The MIT License (MIT)

Copyright (c) 2017 Richard Hull & Contributors

Permission is hereby granted, free of charge, to any person obtaining a copy of this software and associated documentation files (the “Software”), to deal in the Software without restriction, including without limitation the rights to use, copy, modify, merge, publish, distribute, sublicense, and/or sell copies of the Software, and to permit persons to whom the Software is furnished to do so, subject to the following conditions:

The above copyright notice and this permission notice shall be included in all copies or substantial portions of the Software.
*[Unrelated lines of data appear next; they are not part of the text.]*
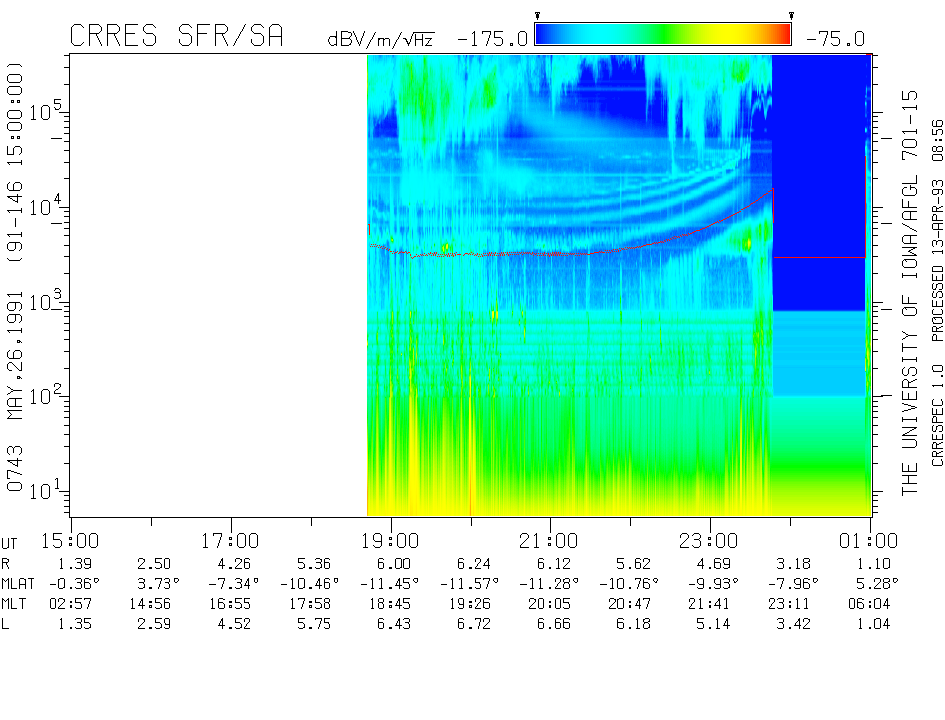Click the left triangle marker above color bar
This screenshot has width=945, height=720.
click(538, 16)
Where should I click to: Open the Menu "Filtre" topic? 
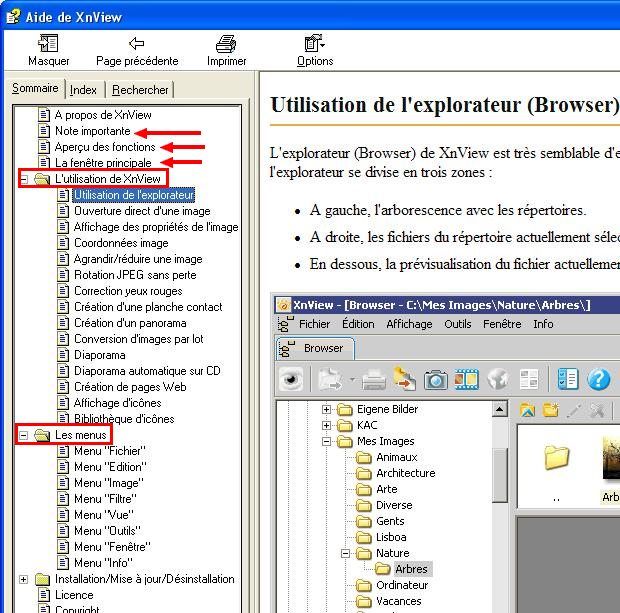click(x=105, y=499)
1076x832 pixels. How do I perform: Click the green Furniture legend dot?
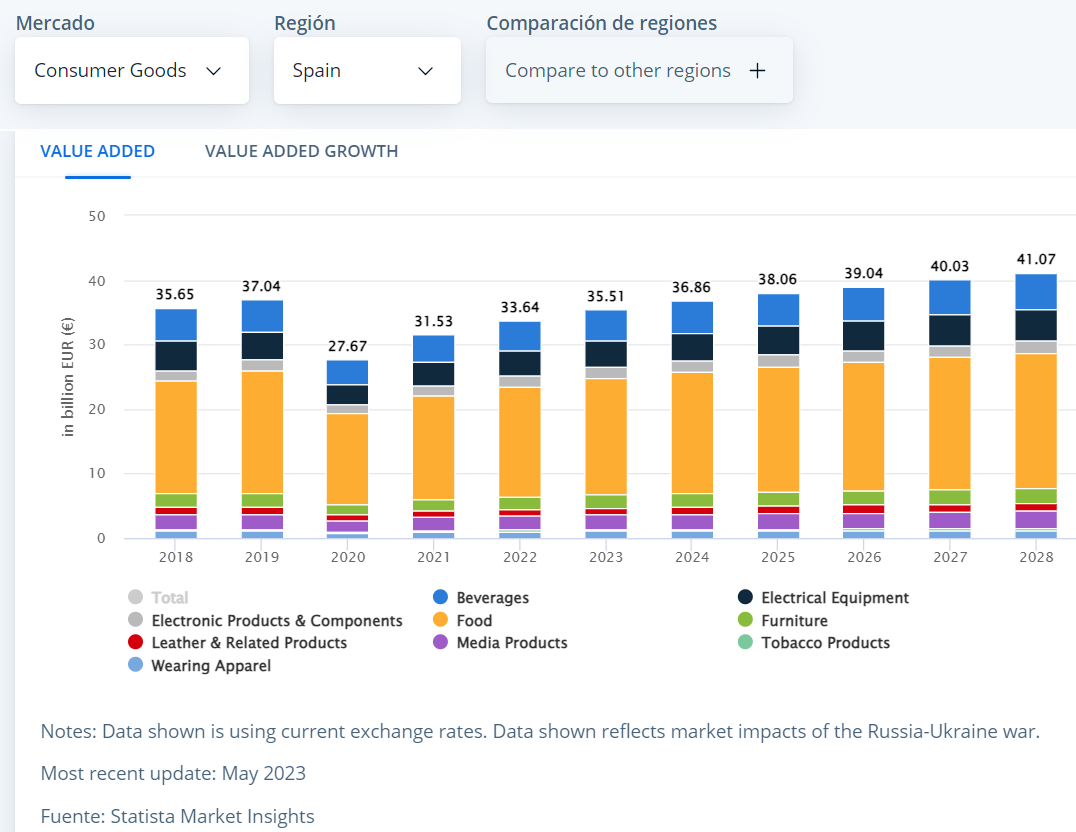744,621
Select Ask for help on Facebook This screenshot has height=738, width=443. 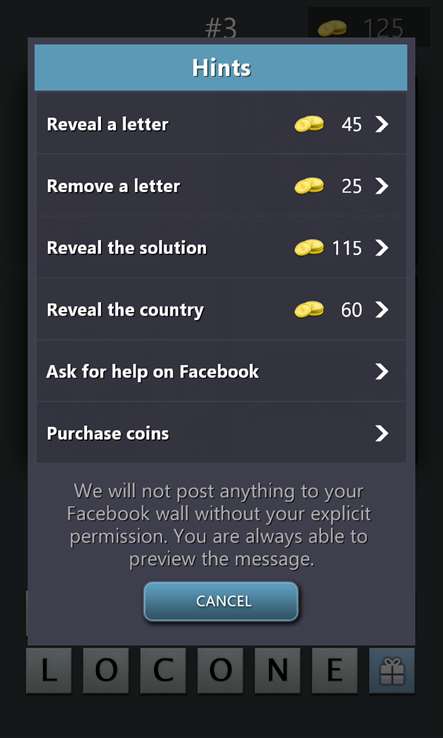tap(221, 371)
THE SOFTWARE IS PROVIDED “AS IS”, WITHOUT WARRANTY OF ANY KIND, EXPRESS OR IMPLIED, INCLUDING BUT NOT LIMITED TO THE WARRANTIES OF MERCHANTABILITY, FITNESS FOR A PARTICULAR PURPOSE AND NONINFRINGEMENT. IN NO EVENT SHALL THE AUTHORS OR COPYRIGHT HOLDERS BE LIABLE FOR ANY CLAIM, DAMAGES OR OTHER LIABILITY, WHETHER IN AN ACTION OF CONTRACT, TORT OR OTHERWISE, ARISING FROM, OUT OF OR IN CONNECTION WITH THE SOFTWARE OR THE USE OR OTHER DEALINGS IN THE SOFTWARE.